Top US diplomats in China have been overwhelmed by Microsoft’s email hack

Top US diplomats in China have been overwhelmed by Microsofts scaled | ltc-a

Hackers hacked into the two officials’ unclassified email accounts, the people said. Both were granted anonymity because they were not authorized to speak publicly about the matter.

Microsoft blamed the espionage on China, but the US government hasn’t officially named a culprit.

The Wall Street Journal was the first to report that hackers gained access to Burns’ and Kritenbrink’s mailboxes. The Washington Post previously reported that Commerce Secretary Gina Raimondo’s email was among those hacked.

Spokespersons for the National Security Council and the Cybersecurity and Infrastructure Security Agency did not respond to a request for comment. A State Department spokesman declined to comment.

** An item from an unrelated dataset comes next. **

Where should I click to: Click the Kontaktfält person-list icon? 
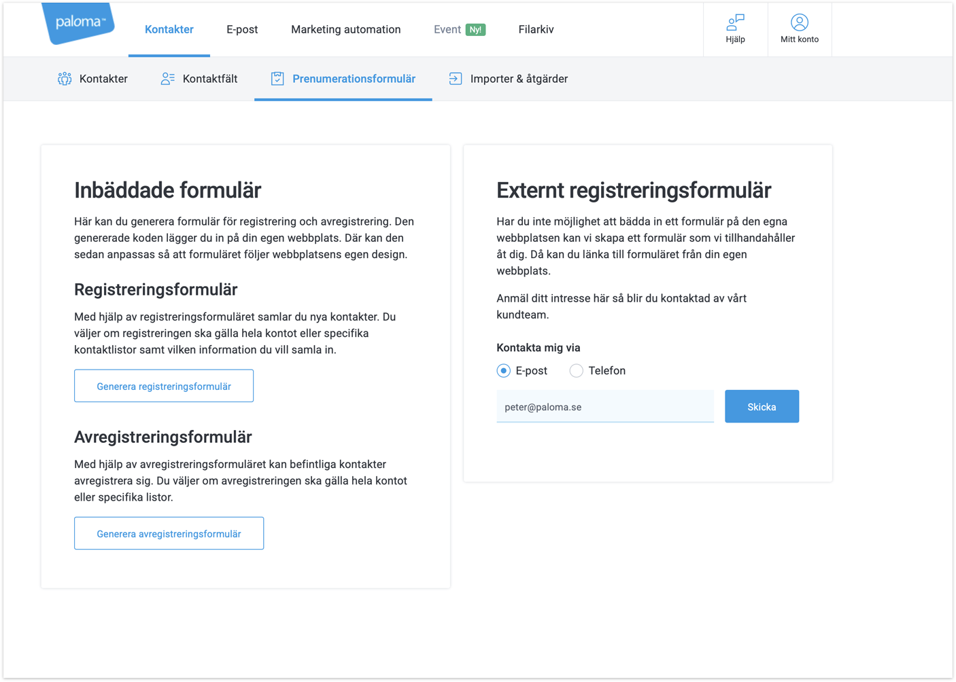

It’s unclear what information the hackers got their hands on and how valuable it may have been. But the spy campaign, which began in May, appears to have overlapped with a period of high-stakes diplomacy between the US and China.

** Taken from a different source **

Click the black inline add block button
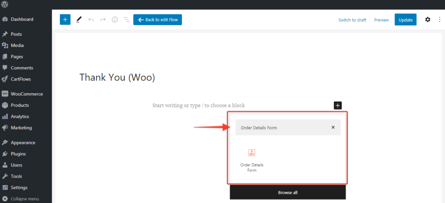445x203 pixels. click(338, 105)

During that time, officials reportedly laid the groundwork for Secretary of State Antony Blinken’s mid-June trip to Beijing, along with visits this month by Treasury Secretary Janet Yellen and climate envoy John Kerry.

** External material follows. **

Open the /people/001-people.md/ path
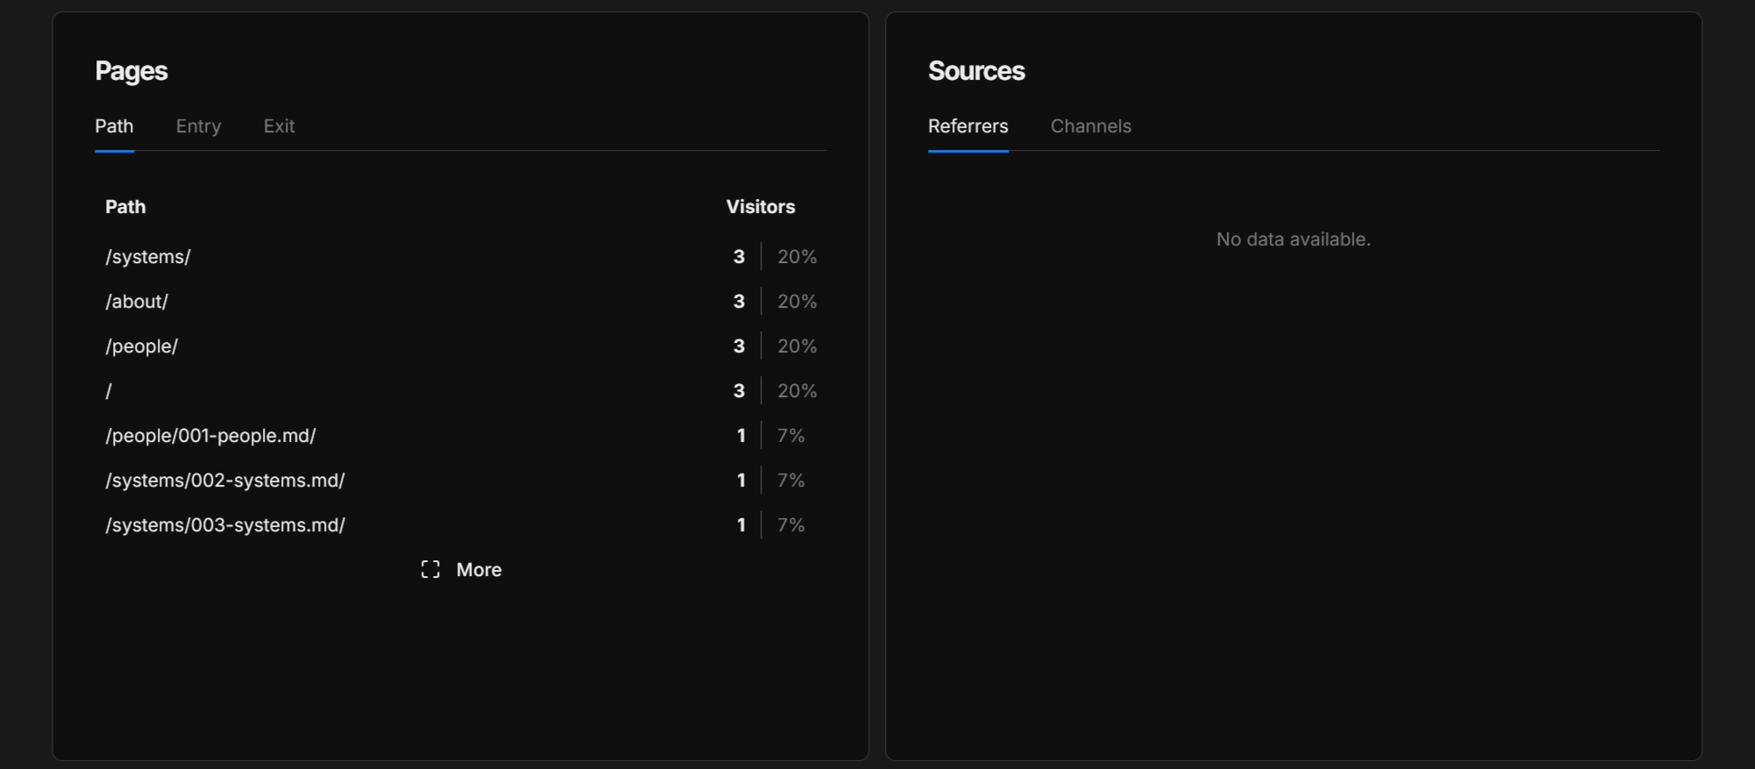This screenshot has width=1755, height=769. point(210,436)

Security experts argued that the campaign was technically proficient and demonstrates an acceleration in Beijing’s digital espionage capabilities.

« The tactics of Chinese cyber-espionage operators have steadily evolved to become more agile, more stealthy, and more complex to ascribe » over the past decade, researchers at cybersecurity firm Mandiant she wrote in a blog post on Tuesday.

However, the revelations also raise new questions about the scale and severity of the incident and how much of the blame lies with Microsoft.

On Wednesday, Microsoft offered existing customers a set of improved digital forensics tools, following US officials’ frustration that the high price it placed on basic security products had prevented many low-cost victims from detecting the breach.

Some lawmakers argued that even that gesture was too little, too late.

« It’s inconceivable that two years after the SolarWinds hack, Microsoft was still charging federal agencies for critical security features, » said Sen. Ron Widen (D-Hours.) said in a statement. « Our national security depends on making cybersecurity a critical part of the software contracting process. »

Microsoft declined to comment on this story.